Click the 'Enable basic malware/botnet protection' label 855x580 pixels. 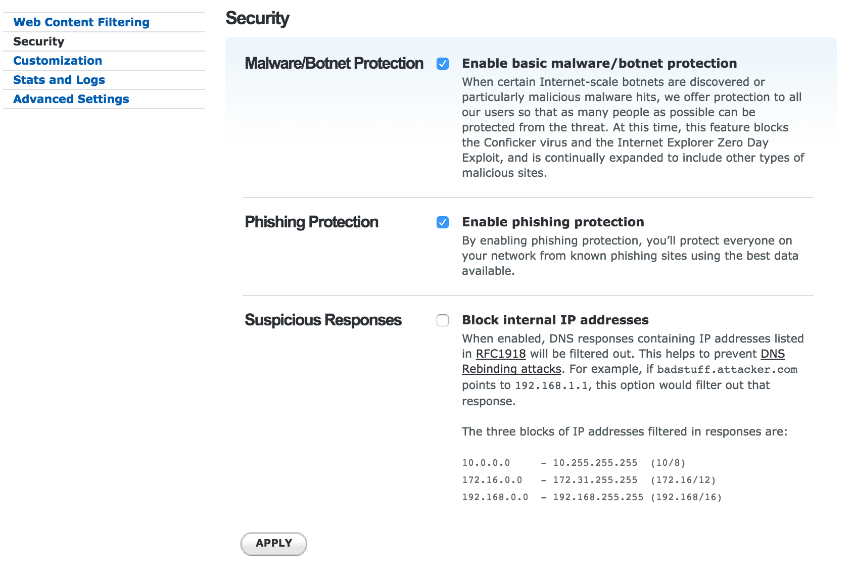coord(599,63)
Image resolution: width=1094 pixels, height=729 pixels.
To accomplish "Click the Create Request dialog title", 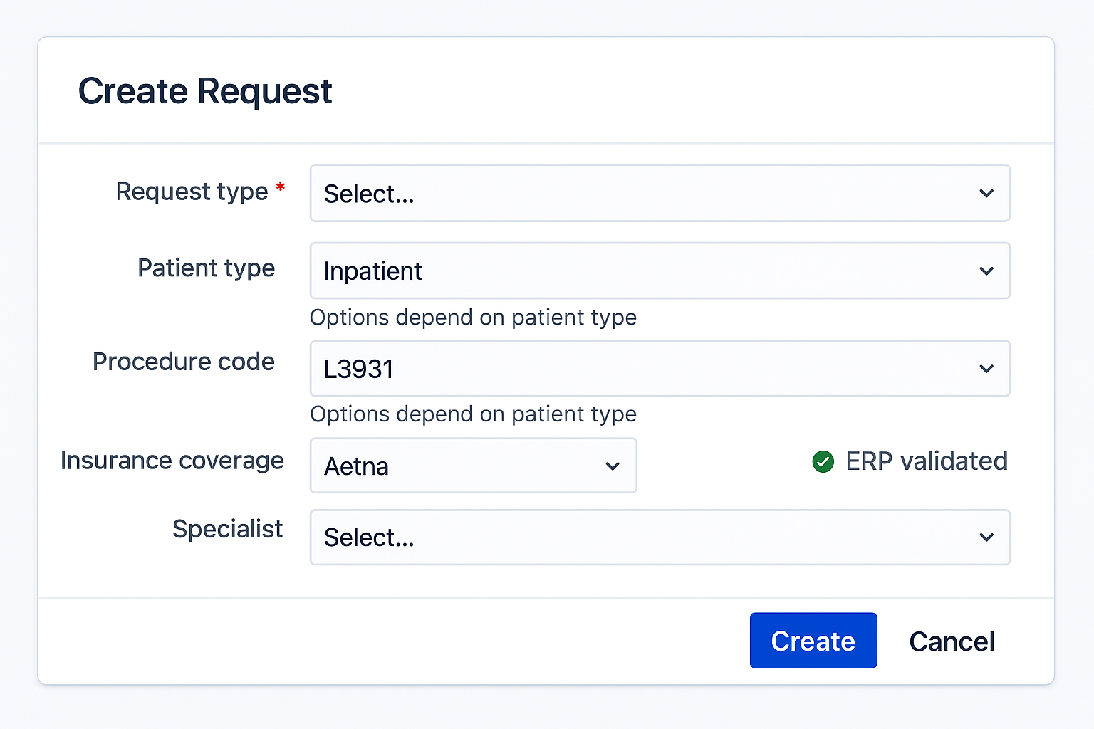I will 205,91.
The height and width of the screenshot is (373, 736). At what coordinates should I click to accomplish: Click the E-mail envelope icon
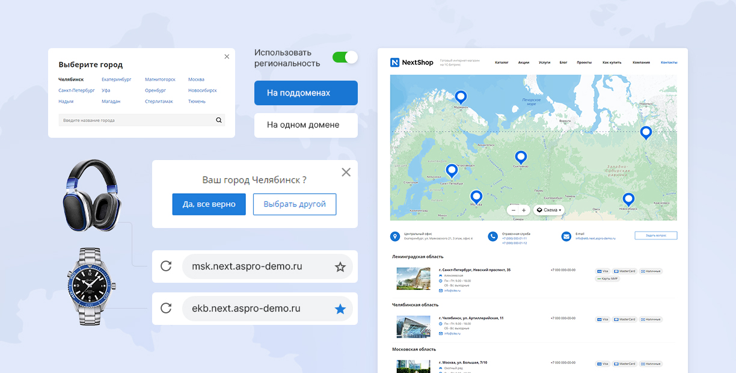coord(566,236)
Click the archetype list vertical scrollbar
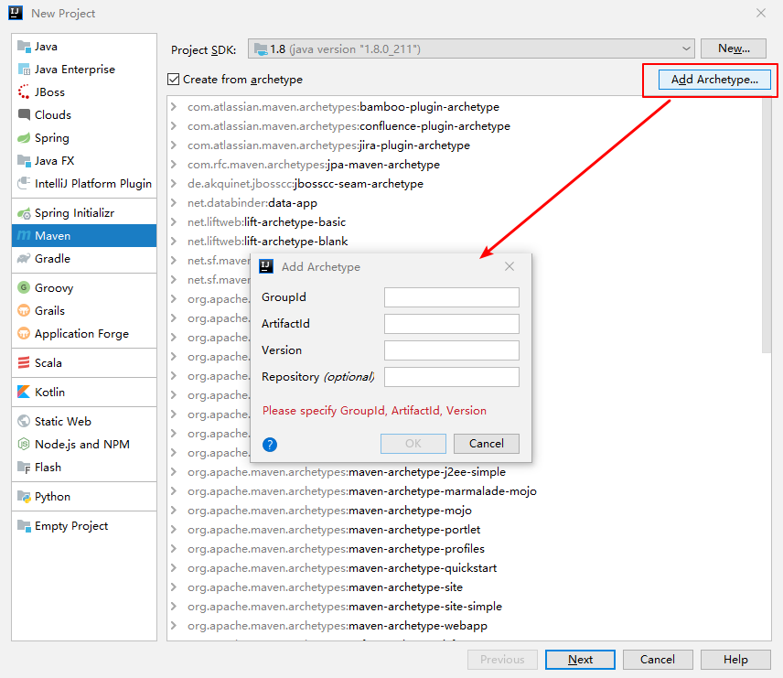Viewport: 783px width, 678px height. tap(767, 229)
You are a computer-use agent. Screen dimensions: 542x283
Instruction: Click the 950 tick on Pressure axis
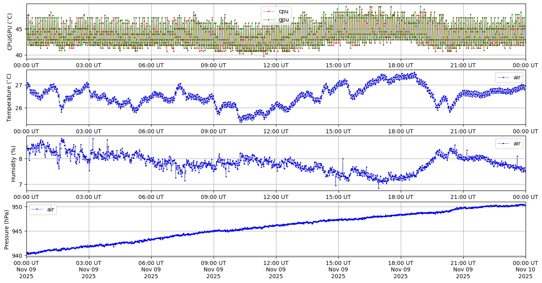pyautogui.click(x=19, y=207)
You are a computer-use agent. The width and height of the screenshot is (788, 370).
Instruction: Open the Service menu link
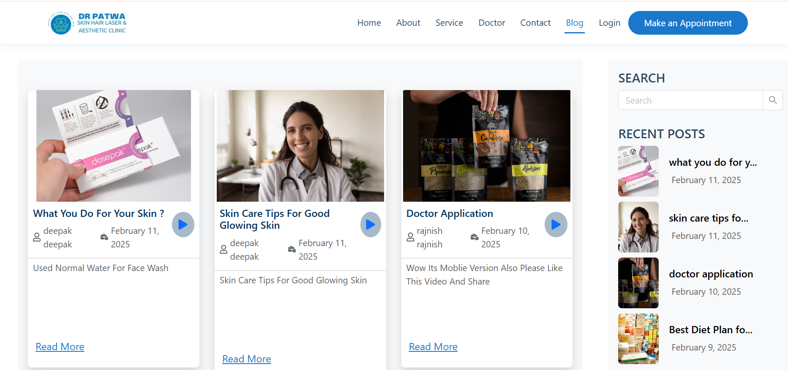point(449,23)
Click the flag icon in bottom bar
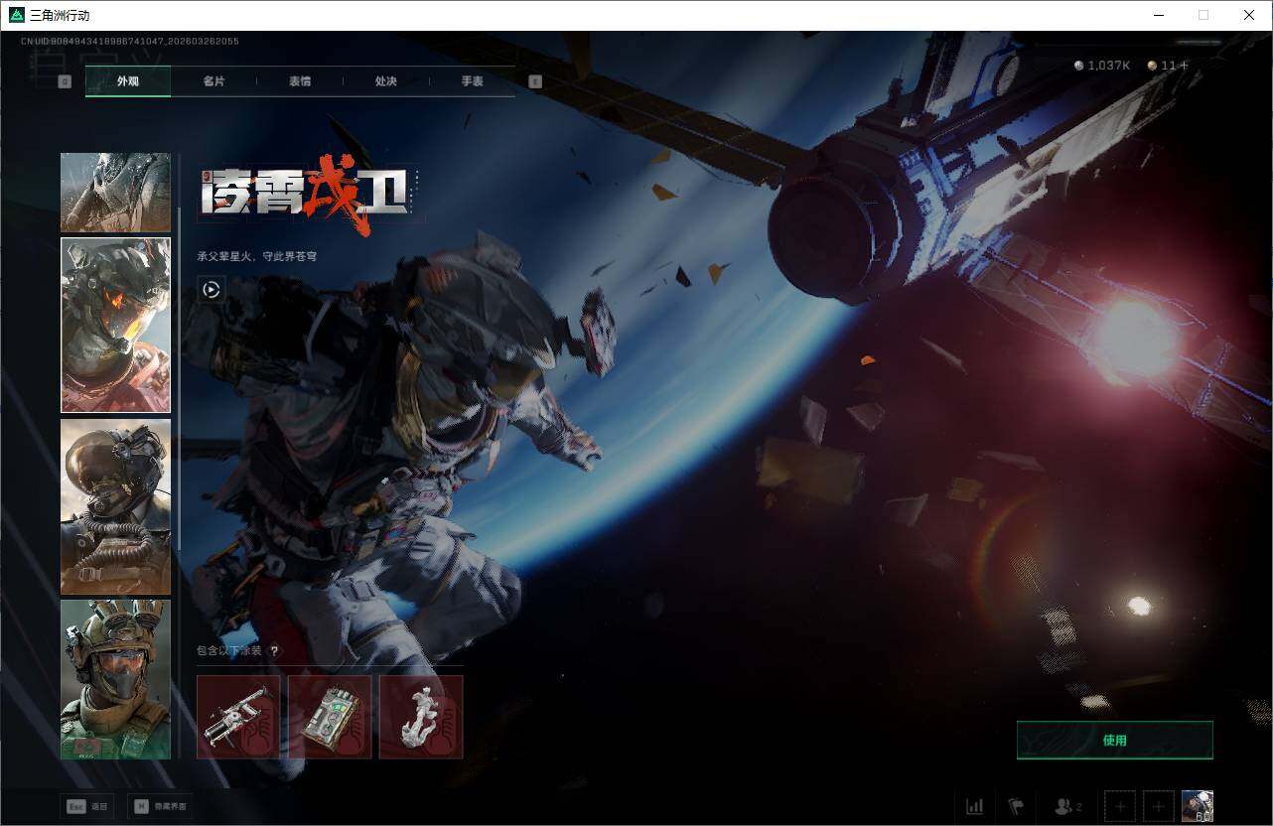 point(1016,806)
+++++
## [What is being asked]
Copy out everything from the line containing "You are a computer-use agent. Screen" down to the line containing "pyautogui.click(x=19, y=207)", reproducing the text exactly and leaving out the pictures.

## [The solution]
You are a computer-use agent. Screen dimensions: 542x283
Instruction: Click the 950 tick on Pressure axis
pyautogui.click(x=19, y=207)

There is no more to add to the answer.